OliPass Corporation disclosed that OLP-1002, a selective inhibitor of Nav1.7 sodium ion channel, showed strong analgesic efficacy and long therapeutic duration according to interim findings from a placebo-controlled double blind multicenter Phase 2a study in chronic osteoarthritis patients with moderate to severe pain in Australia. In the Phase 2a study designed to evaluate 90 osteoarthritis (OA) patients in total, patients are subjected to pain assessment for 6 weeks following a single subcutaneous injection of 1 microgram (mcg) OLP-1002, 2 mcg OLP-1002 or placebo (vehicle only). An interim analysis was carried out for the first 30 patients (10 patients per group) completed the pain assessment primarily by WOMAC Pain and VAS.

The average WOMAC Pain score of 2 mcg group gradually decreased and reached the lowest in day 43 (6 weeks) post dose. The observed % decrease in day 43 was 55% from the baseline. In the meantime, placebo effect peaked in day 15 (2 weeks) post dose and then gradually subsided to a decrease of 26% from the baseline in day 43.
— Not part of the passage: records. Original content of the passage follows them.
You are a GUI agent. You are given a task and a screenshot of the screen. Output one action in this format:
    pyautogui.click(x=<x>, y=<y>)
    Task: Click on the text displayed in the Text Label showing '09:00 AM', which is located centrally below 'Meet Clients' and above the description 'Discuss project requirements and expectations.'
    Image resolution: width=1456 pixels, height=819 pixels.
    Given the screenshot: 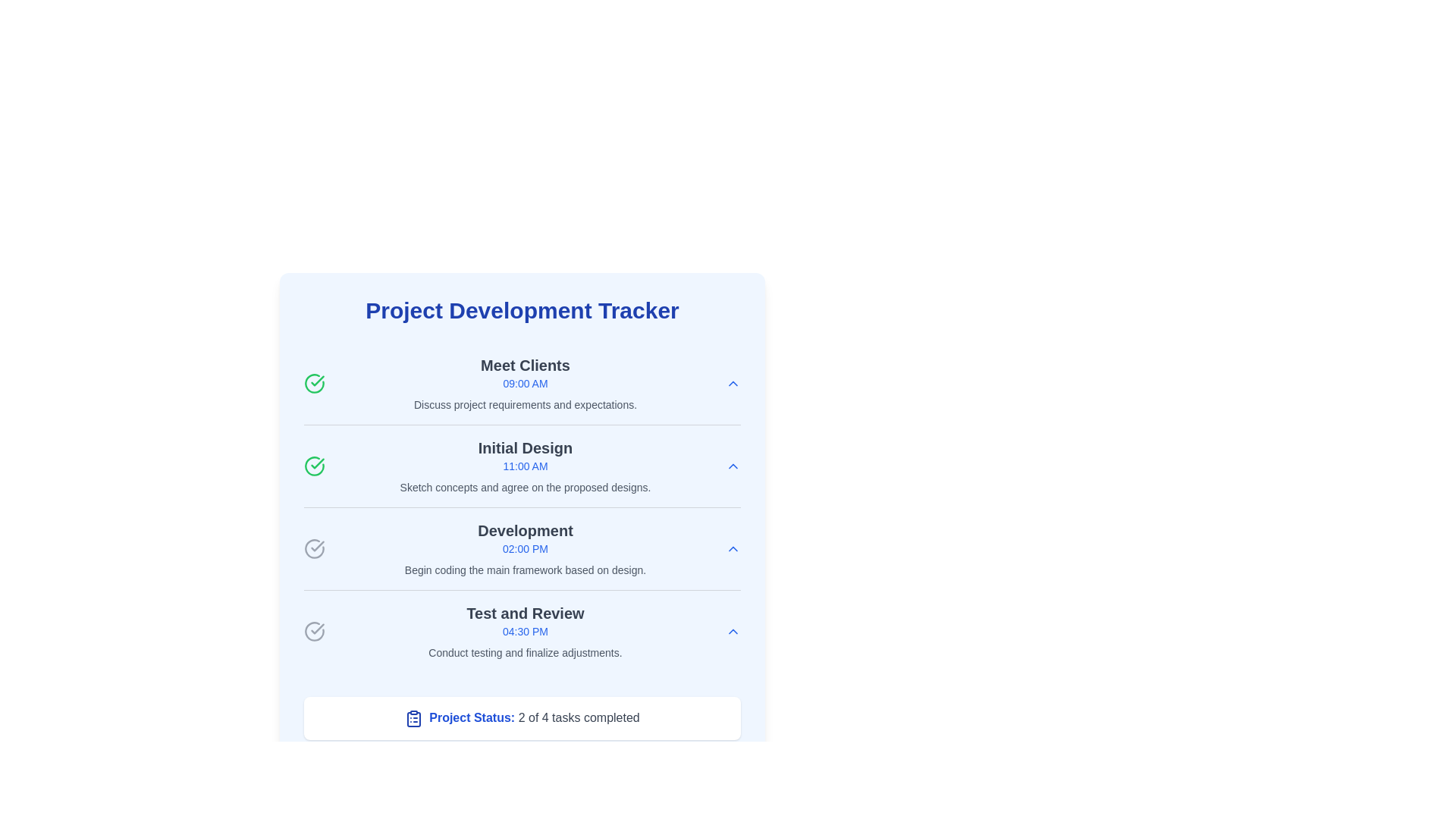 What is the action you would take?
    pyautogui.click(x=525, y=382)
    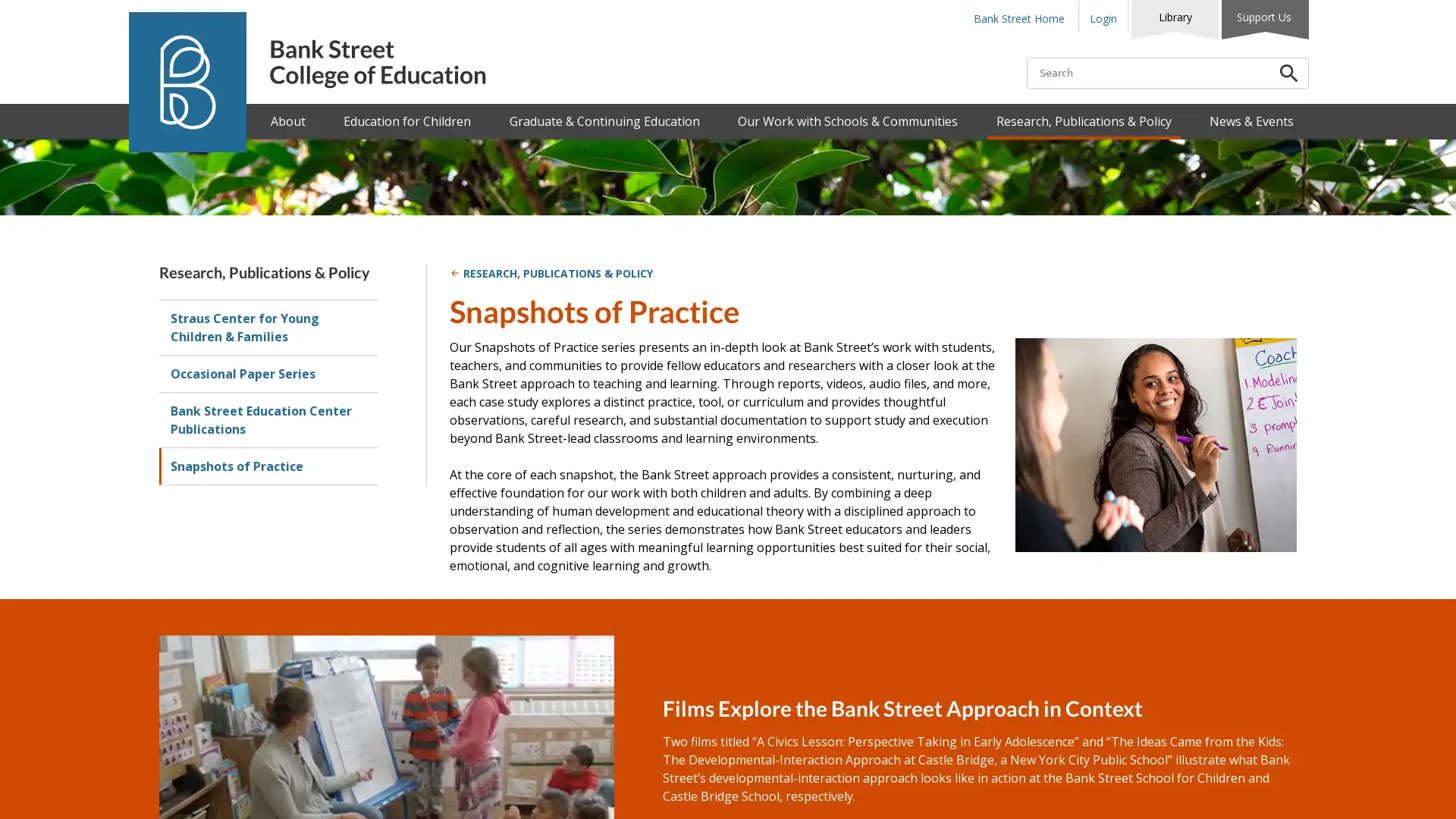 This screenshot has height=819, width=1456. I want to click on About, so click(287, 121).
Consequently, 2 mcg group and placebo started differentiating from day 22 (3 weeks) post dose. The observed difference between 2 mcg OLP-1002 and placebo in day 43 is regarded quite large compared to conventional pain killer's efficacies in OA pain studies. The difference was either slightly short of significance (p-value 0.07 by t-test) or significant (p-value 0.011 by Wilcoxon test).

The current sample size (10 patients per group) of this interim analysis would be too small for OA pain trials to draw reliable conclusions by statistical analysis. VAS scores showed a similar trend to WOMAC Pain scores. Taken these interim findings together, 2 mcg is the therapeutic dose eliciting strong efficacy with an injection frequency of once every two months.

OLP-1002 is being evaluated to pin down the therapeutic dose in OA patients which is translated further into the therapeutic dose for peripheral pain in general. OLP-1002 is still considered ideal for a broad range of chronic or refractory pain, to name a few, diabetic neuropathic pain, trigeminal neuralgia, chemotherapy-induced pain, fibromyalgia, cancer pain, and so on. People with a null mutation in the SCN9A gene encoding Nav1.7 sodium ion channel subtype were found insensitive to pain but with other sensory functions undisturbed.

A selective inhibitor of Nav1.7 has been implicated to safely treat pain. Unfortunately, there are ca 10 sodium channel subtypes structurally indistinguishable with small molecule inhibitors. Inhibition of Nav1.5 subtype, for example, may cause life-threatening heart arrhythmia.

Nav1.7 selectivity really matters to safety. Despite a huge number of Nav1.7 selective small molecule inhibitors have been evaluated, none have manifested strong efficacy and good safety in patients. OLP-1002 would be the first Nav1.7 selective inhibitor manifesting strong efficacy and good safety.